The most recent history of The Weinberg Foundation was provided as part of The Weinberg Foundation’s 15 Year Retrospective, a document that was produced and distributed in 2005. Part of the Retrospective included a President’s Letter by Shale Stiller. Excerpts of that letter are provided below.
Founded in 1959, 2009 marks the 50th anniversary of the Harry and Jeanette Weinberg Foundation. Today The Weinberg Foundation is one of the largest private foundations in the United States.
Born in 1908 in the old Austro-Hungarian Empire, Harry Weinberg and his family immigrated to the United States in 1911. His education was meager and his family was poor, but these handicaps were never obstacles to his becoming one of the leading financial geniuses of his era.
Mr. Weinberg never forgot, or even attempted to forget, his perilous beginnings. In 1959, he created The Harry and Jeanette Weinberg Foundation. Until his death 31 years later, he made significant gifts to the Foundation which, in turn, transferred much of that largesse to a number of important charitable organizations. The Foundation did not reach its maturity until Mr. Weinberg’s death in 1990 when, pursuant to the terms of his last will and testament, it was the beneficiary of substantially all of his billion-dollar estate.
From November 1990 until February 2005, the Foundation was led by Bernard Siegel. Mr. Siegel established the reputation of the Foundation in many areas of philanthropy and was instrumental in causing the net value of the Foundation to substantially increase.
The Foundation’s sole purpose is to assist poor and vulnerable individuals through operating, program and capital grants to direct service organizations. Most of the Foundation’s $100 million annual grant making is for the benefit of poor people primarily located in Maryland, Hawaii, Northeastern Pennsylvania, New York, Israel, and the Former Soviet Union. These grants are focused on meeting basic needs such as shelter, nutrition, health, and socialization, and on enhancing an individual’s ability to meet those needs. Within that focus, emphasis is placed on older adults and on the Jewish community.

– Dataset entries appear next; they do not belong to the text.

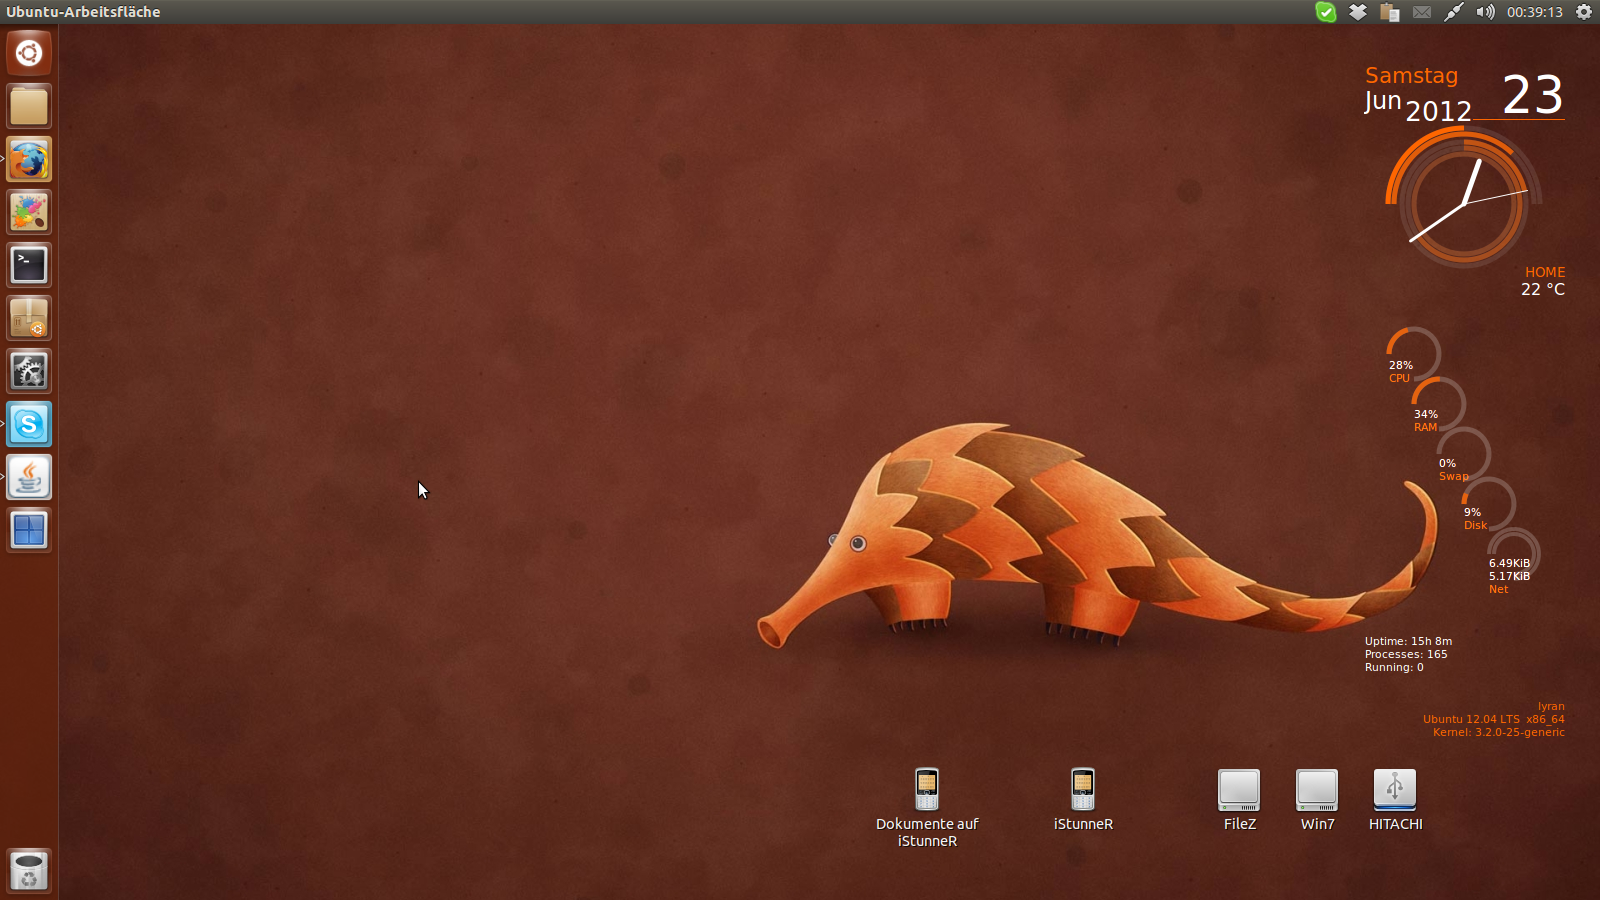
Task: Switch to Skype in the launcher
Action: click(29, 424)
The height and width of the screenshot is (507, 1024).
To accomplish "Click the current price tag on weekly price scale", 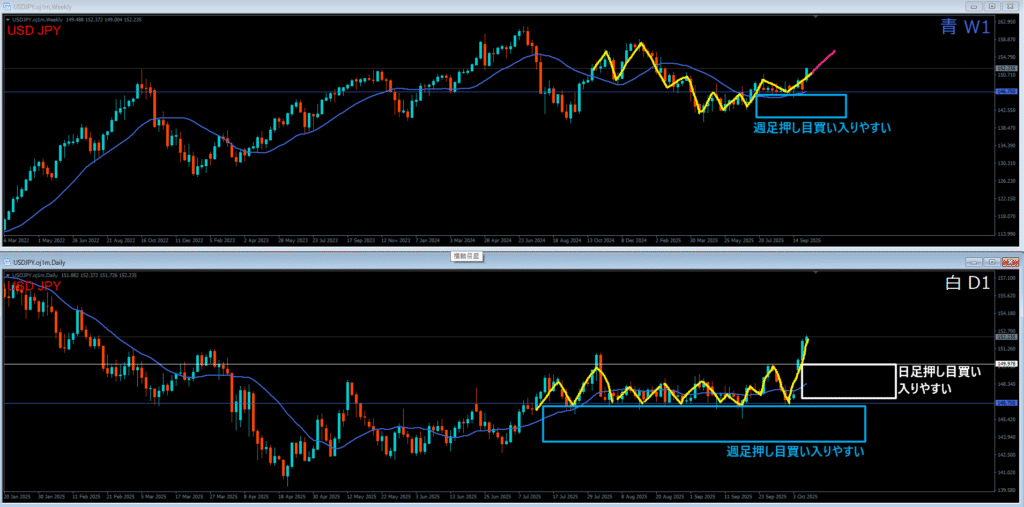I will click(x=1005, y=69).
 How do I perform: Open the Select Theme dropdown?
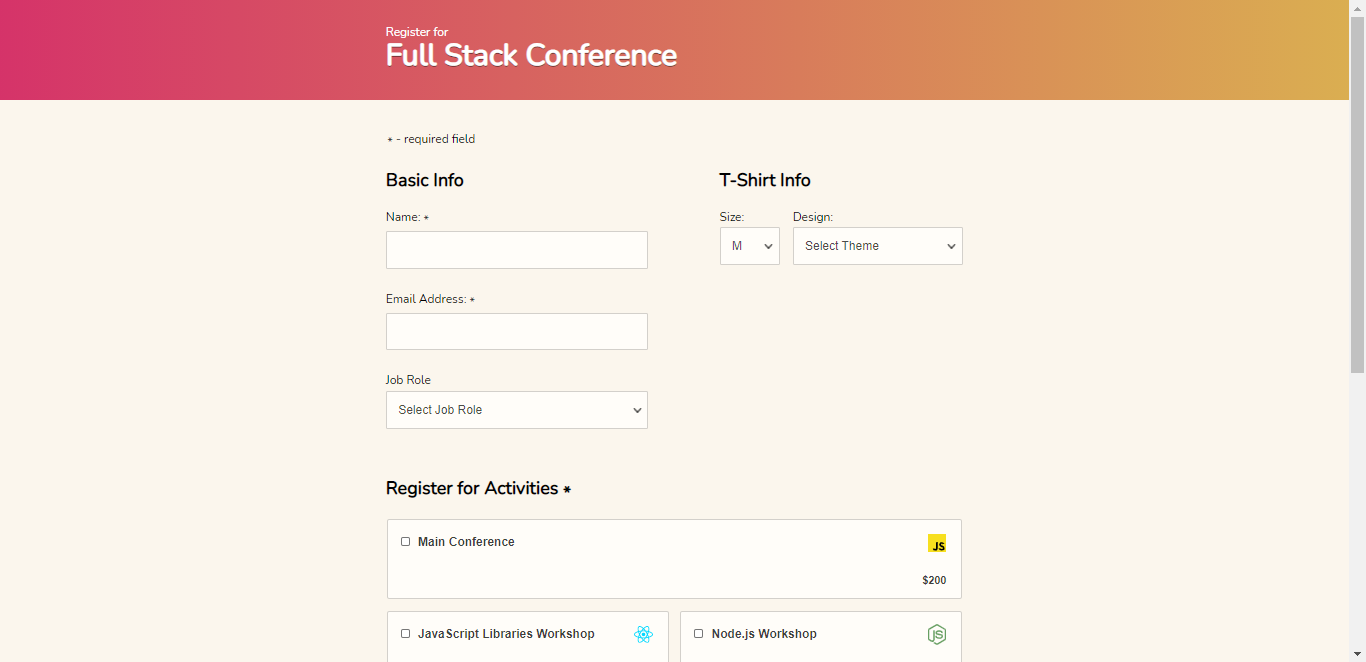pyautogui.click(x=877, y=246)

The largest single priority for grantmaking by The Weinberg Foundation is help for poor older adults. This decision of the Foundation is based on four factors:
By charter, the Foundation is prohibited from giving funds to colleges, universities, and cultural institutions. As a matter of practice, the Foundation also does not support think tanks, research organizations, and advocacy groups, a policy engendered by this comment of Mr. Weinberg: “While others are finding the cures for all the ills of the world, someone will be hungry, someone will be cold. That’s our job.”
Mr. Weinberg’s view, and the mission of the Board of Trustees of the Foundation, is a reflection of a famous statement in the Talmud: “If all the afflictions of the world were assembled on one side of the scale and poverty on the other, poverty would outweigh them all.” The imbalance of that scale has always been true, and despite heroic efforts by many valiant people, it will probably always be true.
The challenge of the Board and staff of The Weinberg Foundation, therefore, is not the grandiose idealism of those who believe that poverty can be eliminated. The challenge is far more modest: to help to alleviate the problems of a finite number of poor people in the most intelligent way possible.
The Board harbors no illusions that in seeking to fulfill this quest, it will make no mistakes. The grant-making role of foundations is very tough work. The Board must be pro-active and not simply react to the requests submitted by applicants. The Board must also, with the help of experts, educate itself in the substantive areas in which its grantees operate.
The Board must challenge its grantees by asking the right questions, a role reminiscent of the wonderful story about his mother told by the great Nobel physicist, I.I. Rabi. When Rabi was a schoolboy and would return home each day, his mother would never ask him: "What information did you learn today?" Instead, she would ask: "Did you ask any good questions today?" If the Board of the Foundation can attempt to be Rabi-like by asking the good questions, it will have gone a long way in giving away The Foundation's money in the most intelligent way.